Ludologists usually call the ability of games to create these spaces the Magic Circle, but the concept extends beyond games. Indeed, when Huizinga’s originally used the term, he also included “the arena, the card-table, the magic circle, the temple, the stage, the screen, the tennis court, the court of justice, etc.” Any space which is considered mythical, mystical, magic, or religious has it’s own set of constraints and rules governing behavior as well as it’s own mechanics for producing meaning in its participants. Outside of games, the creation of a mythical place usually involves a connection to some sort of higher power or ideal, like justice and truth in the court of law, or a religious being in a church service. Much of what makes people feel special, that they are part of something bigger and grander than their lives, is the part of an experience based in rituals and rules.

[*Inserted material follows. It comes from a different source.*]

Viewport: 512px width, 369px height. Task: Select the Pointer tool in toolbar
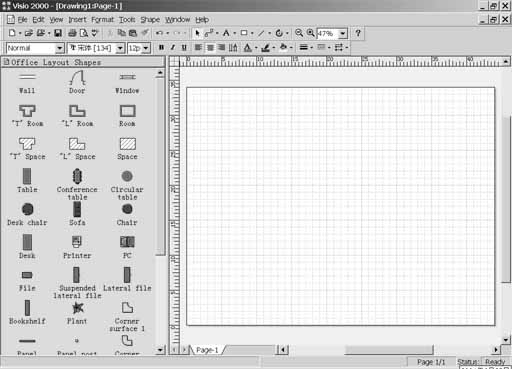[197, 33]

Magic circles don’t have to compromise a naturalistic cosmological view of the universe, far from it. The mechanics or rituals of these spaces are what create meaning out of thin air, and connect the physical human to the metaphysical. Every religion, no matter how true or false, has services steeped in ritual, and these rituals are all created by humans to either commemorate a special event, please the god or gods they are worshiping, or symbolize a representation of a meta-physical being’s actions or form. Rituals are designed to create specific effects in human brains. For example, researches have found significant similarities between the brains of meditating Buddhist monks, praying Franciscan nuns, and chanting Sikhs. I don’t intend to prove or disprove any religion or belief structure, I only mean to point out that religious rituals have the potential to create a meaningful emotional response in their adherents.

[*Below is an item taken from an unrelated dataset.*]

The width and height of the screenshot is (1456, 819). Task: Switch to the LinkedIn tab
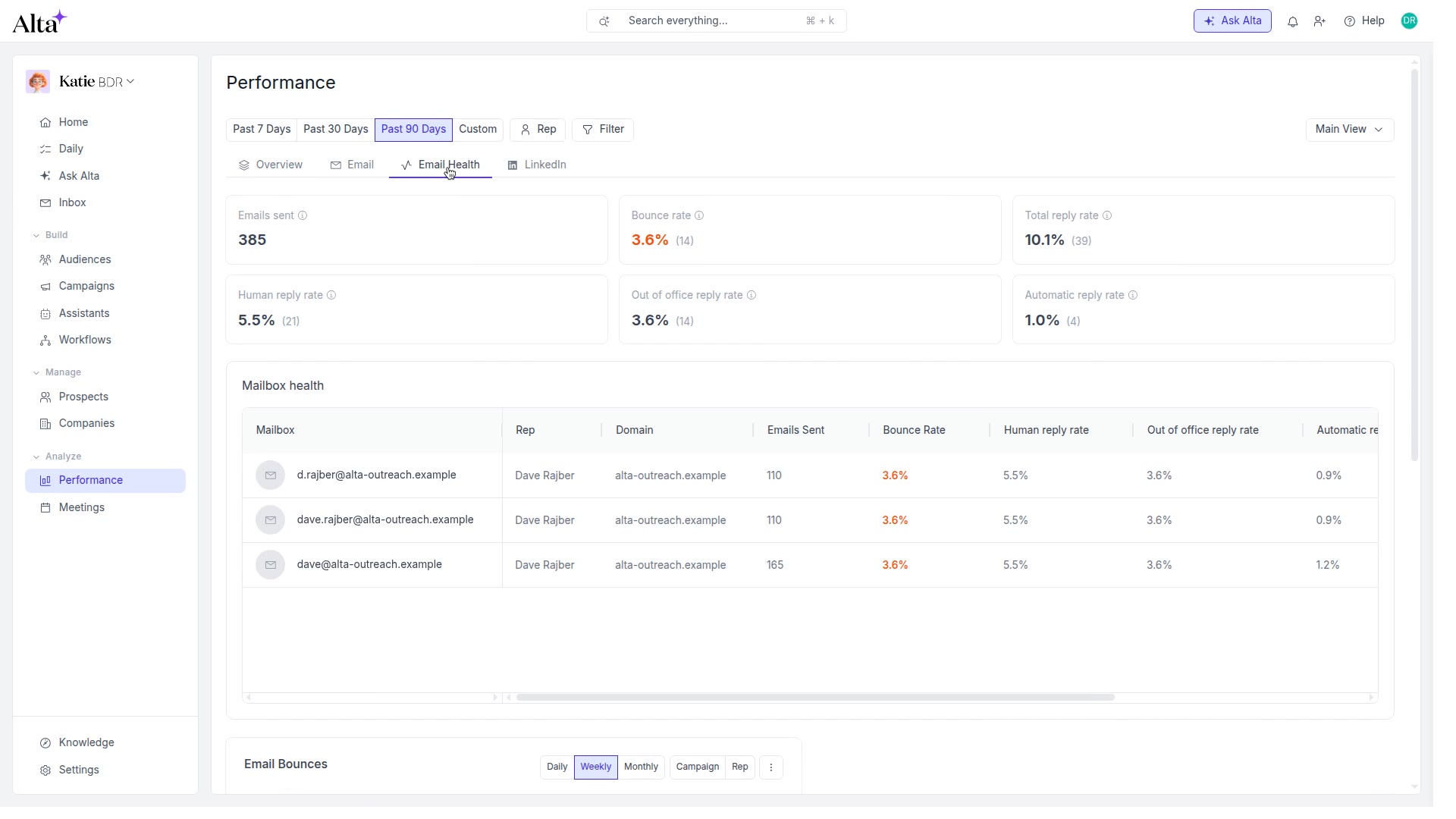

Mechanics are the rituals of games, and are what create fun out of thin air. They connect the player to experiences beyond their capabilities, while rules help keep these activities in check, and create experiences of heighten concentration and immersion, much like the mediation, praying, or chanting. They are often representational of real-world interactions, or interactions that are normally impossible. Games have the ability to create meaning out of what is normally meaningless computer bits, dice, or cards. Brandon Joyce’s essay “Cathexis and Lifegames” speaks directly to this ability of games to create meaning:
In the bloodpumping heat of Miss Pacman, I need that powerpellet more than I need air to breathe and a good woman to love. And why? What do I get out of it? I get points, I get to eat ghosts, but beyond that Miss Pacman seems to create desire ex nihilo; that is, out of nothing.
Joyce would extend the magic circle to encompass the total of existence, which is a noble aim, but I’m focusing more on the emotional potential of games.

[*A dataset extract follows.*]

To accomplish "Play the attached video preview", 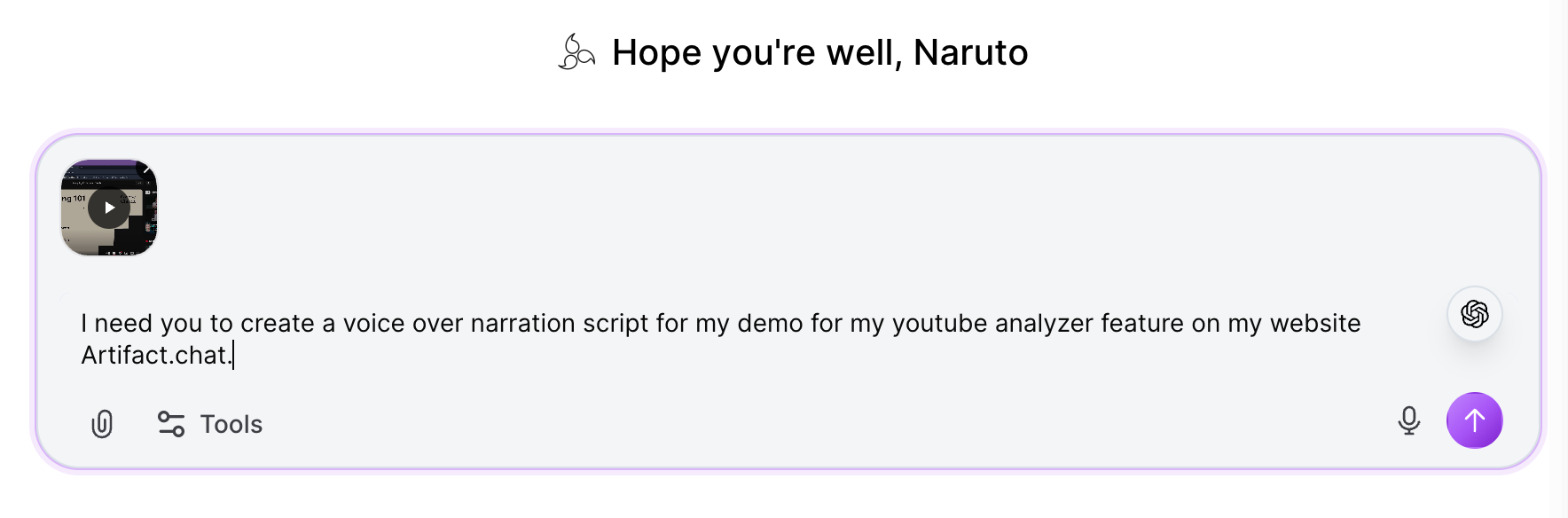I will point(108,208).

Game designers study and then subvert physical rituals creating a new systems of cathartic generation with each new game mechanic. Different games create different types of experiences. For example, the nail-biting excitement of hiding from the guards in Splinter Cell is a much different heart-pounding excitement of dodging a rocket while shooting a shock-combo in Unreal Tournament. Given that games provide different types of emotional responses based on their mechanics, and that these mechanics are similar to religious rituals, why could game designers not then study and subvert meta-physical rituals to produce meta-physical results as well? Could a game be devised that gives someone a strong enough emotional reaction that it, for lack of better terms, shakes their soul?
As any games for change proponent will tell you, getting someone to take what they have experienced in a game and make a lasting change in their life is both rare, and extremely difficult, but religious adherents seemingly do it all, the, time. Have we, in the current practice of creating games for change, been doing it wrong? Instead of pushing a list of learning outcomes, should we instead create games that attempt to create spaces invoking specific overwhelming emotions? If religion can do it, why can’t games?